** Consigne écrite A **
Réécrivez en liste JSON de chaînes les enregistrements, depuis leur début jusqu'à la ligne contenant « click(501, 436) », celle-ci comprise, à raison d'une chaîne par ligne et sans les lignes vides.

« Bouillis et cuits »

« Calme ton enthousiasme !
– Enfin ! Je ne pouvais pas savoir.
– Il faut que tu écrives des explications et que tu demandes à quelqu’un de les traduire. Sinon, il ne va rien comprendre.
– Tu crois que je l’ai offensé ?
– Je n’en sais rien. »
Ainsi L. et moi discutions mardi soir à mon retour du Minton house dont je passe les péripéties depuis le dernier article à son sujet (1).

J’écrivis à une amie japonaise le long imbroglio de mon histoire de manière qu’elle comprenne le contexte des quelques lignes dont je désirais la traduction et que je destinais à Oidon-san. J’espérais en outre qu’elle pourrait me tranquilliser. Et de la sorte, je commençai mon récit. 

Comme tu le sais maintenant, je vais au Minton une ou deux fois par semaine. Le plus souvent deux, le mardi en fin d’après-midi sans déroger. Voici dix jours, un mardi donc, un vieux monsieur avachi au comptoir, les cheveux blancs mi-longs, un chapeau de paille, un gilet sans manche ouvert sur une chemise elle-même déboutonnée sur un t-shirt, finit par m’aborder, se satisfit de peu de préambules pour s’installer à la table d’à côté puis dessina mon portrait. Je lui avais tendu mon stylo et mon cahier pensant qu’écrire faciliterait notre compréhension mutuelle.
Tout en me posant les questions habituelles, si j’étais américaine, s’excusa quand je précisai la France, sa fille apprit l’allemand, doitsugo, où j’habitais, à Yokohama, combien de temps, fonction de my husband, dans ce cas je pourrais peut-être vous inviter à ma prochaine exposition, j’en ai déjà présenté trois, il jetait des coups d’œil précis à mon visage puis fermait et ouvrait machinalement la pointe de mon bille en espérant obtenir un tracé d’une meilleure qualité à ce portrait qui ressemblait guère à son modèle. Je devins de plus en plus gênée et croyais perdre mon temps. Toutefois l’homme possédait un visage et des doigts fins, il restait correct et je ne détenais pas plus d’idées afin de m’en dépêtrer. Je lui demandai si je pouvais le prendre en photo ce qu’il accepta un tantinet décontenancé. Oidon-san tenta d’intervenir, « C’est le cahier de Maria-san » telles j’imaginai ses paroles, s’excusa. Après quelques minutes l’homme opéra un changement rapide. Je saisis deux mots : « Hiroshima » et « Okinawa ».

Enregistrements
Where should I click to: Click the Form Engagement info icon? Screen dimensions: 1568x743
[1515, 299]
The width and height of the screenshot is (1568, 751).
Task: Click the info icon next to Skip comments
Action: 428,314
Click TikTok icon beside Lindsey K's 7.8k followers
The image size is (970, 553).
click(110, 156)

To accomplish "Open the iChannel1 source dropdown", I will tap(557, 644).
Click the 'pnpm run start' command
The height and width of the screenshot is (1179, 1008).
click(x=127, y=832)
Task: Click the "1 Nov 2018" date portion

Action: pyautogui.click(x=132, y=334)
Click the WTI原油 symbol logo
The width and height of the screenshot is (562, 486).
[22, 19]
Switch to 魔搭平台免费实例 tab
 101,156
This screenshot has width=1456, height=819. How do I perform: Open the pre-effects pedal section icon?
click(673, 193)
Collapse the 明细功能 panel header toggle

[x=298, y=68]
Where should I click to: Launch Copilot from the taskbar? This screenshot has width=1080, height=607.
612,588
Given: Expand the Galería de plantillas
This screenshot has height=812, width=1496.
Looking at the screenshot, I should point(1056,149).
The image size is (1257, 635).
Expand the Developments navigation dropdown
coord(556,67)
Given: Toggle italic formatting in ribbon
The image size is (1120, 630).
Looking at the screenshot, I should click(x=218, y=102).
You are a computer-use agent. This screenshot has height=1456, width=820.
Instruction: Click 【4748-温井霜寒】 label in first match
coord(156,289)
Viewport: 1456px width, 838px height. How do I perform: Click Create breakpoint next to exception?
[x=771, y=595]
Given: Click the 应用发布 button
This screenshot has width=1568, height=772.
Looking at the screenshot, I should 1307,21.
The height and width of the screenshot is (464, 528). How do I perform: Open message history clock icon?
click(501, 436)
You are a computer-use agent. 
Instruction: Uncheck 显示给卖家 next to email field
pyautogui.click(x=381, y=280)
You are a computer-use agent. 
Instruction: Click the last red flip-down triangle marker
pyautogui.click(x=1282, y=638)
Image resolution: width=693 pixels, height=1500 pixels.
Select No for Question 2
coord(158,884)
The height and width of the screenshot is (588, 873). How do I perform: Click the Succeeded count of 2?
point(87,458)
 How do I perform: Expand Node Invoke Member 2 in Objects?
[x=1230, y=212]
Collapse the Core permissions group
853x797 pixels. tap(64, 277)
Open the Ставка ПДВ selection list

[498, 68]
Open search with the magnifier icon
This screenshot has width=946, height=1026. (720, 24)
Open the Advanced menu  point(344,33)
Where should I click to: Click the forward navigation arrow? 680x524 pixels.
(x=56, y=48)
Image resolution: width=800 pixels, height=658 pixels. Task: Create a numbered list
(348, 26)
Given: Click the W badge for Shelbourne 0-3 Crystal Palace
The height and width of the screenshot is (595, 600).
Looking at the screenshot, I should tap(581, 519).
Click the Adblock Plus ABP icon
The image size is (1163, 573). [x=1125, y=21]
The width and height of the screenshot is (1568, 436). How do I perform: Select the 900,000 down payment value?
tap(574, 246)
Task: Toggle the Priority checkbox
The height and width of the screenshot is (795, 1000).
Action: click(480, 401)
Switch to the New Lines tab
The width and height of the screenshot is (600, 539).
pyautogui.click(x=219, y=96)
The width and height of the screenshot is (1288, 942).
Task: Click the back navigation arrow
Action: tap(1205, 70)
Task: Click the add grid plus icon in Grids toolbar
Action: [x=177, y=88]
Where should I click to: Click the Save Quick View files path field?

** Consigne écrite B **
Dans le récit, quels vêtements et accessoires porte le vieux monsieur accoudé au comptoir ? Citez-les tous.

** Bonne réponse A **
[
  "Where should I click to: Click the Form Engagement info icon? Screen dimensions: 1568x743",
  "[1515, 299]",
  "The width and height of the screenshot is (1568, 751).",
  "Task: Click the info icon next to Skip comments",
  "Action: 428,314",
  "Click TikTok icon beside Lindsey K's 7.8k followers",
  "The image size is (970, 553).",
  "click(110, 156)",
  "To accomplish \"Open the iChannel1 source dropdown\", I will tap(557, 644).",
  "Click the 'pnpm run start' command",
  "The height and width of the screenshot is (1179, 1008).",
  "click(x=127, y=832)",
  "Task: Click the \"1 Nov 2018\" date portion",
  "Action: pyautogui.click(x=132, y=334)",
  "Click the WTI原油 symbol logo",
  "The width and height of the screenshot is (562, 486).",
  "[22, 19]",
  "Switch to 魔搭平台免费实例 tab",
  " 101,156",
  "This screenshot has width=1456, height=819. How do I perform: Open the pre-effects pedal section icon?",
  "click(673, 193)",
  "Collapse the 明细功能 panel header toggle",
  "[x=298, y=68]",
  "Where should I click to: Launch Copilot from the taskbar? This screenshot has width=1080, height=607.",
  "612,588",
  "Given: Expand the Galería de plantillas",
  "This screenshot has height=812, width=1496.",
  "Looking at the screenshot, I should point(1056,149).",
  "The image size is (1257, 635).",
  "Expand the Developments navigation dropdown",
  "coord(556,67)",
  "Given: Toggle italic formatting in ribbon",
  "The image size is (1120, 630).",
  "Looking at the screenshot, I should click(x=218, y=102).",
  "You are a computer-use agent. This screenshot has height=1456, width=820.",
  "Instruction: Click 【4748-温井霜寒】 label in first match",
  "coord(156,289)",
  "Viewport: 1456px width, 838px height. How do I perform: Click Create breakpoint next to exception?",
  "[x=771, y=595]",
  "Given: Click the 应用发布 button",
  "This screenshot has width=1568, height=772.",
  "Looking at the screenshot, I should 1307,21.",
  "The height and width of the screenshot is (464, 528). How do I perform: Open message history clock icon?",
  "click(501, 436)"
]

** Bonne réponse B **
Un chapeau de paille, un gilet sans manche, une chemise et un t-shirt.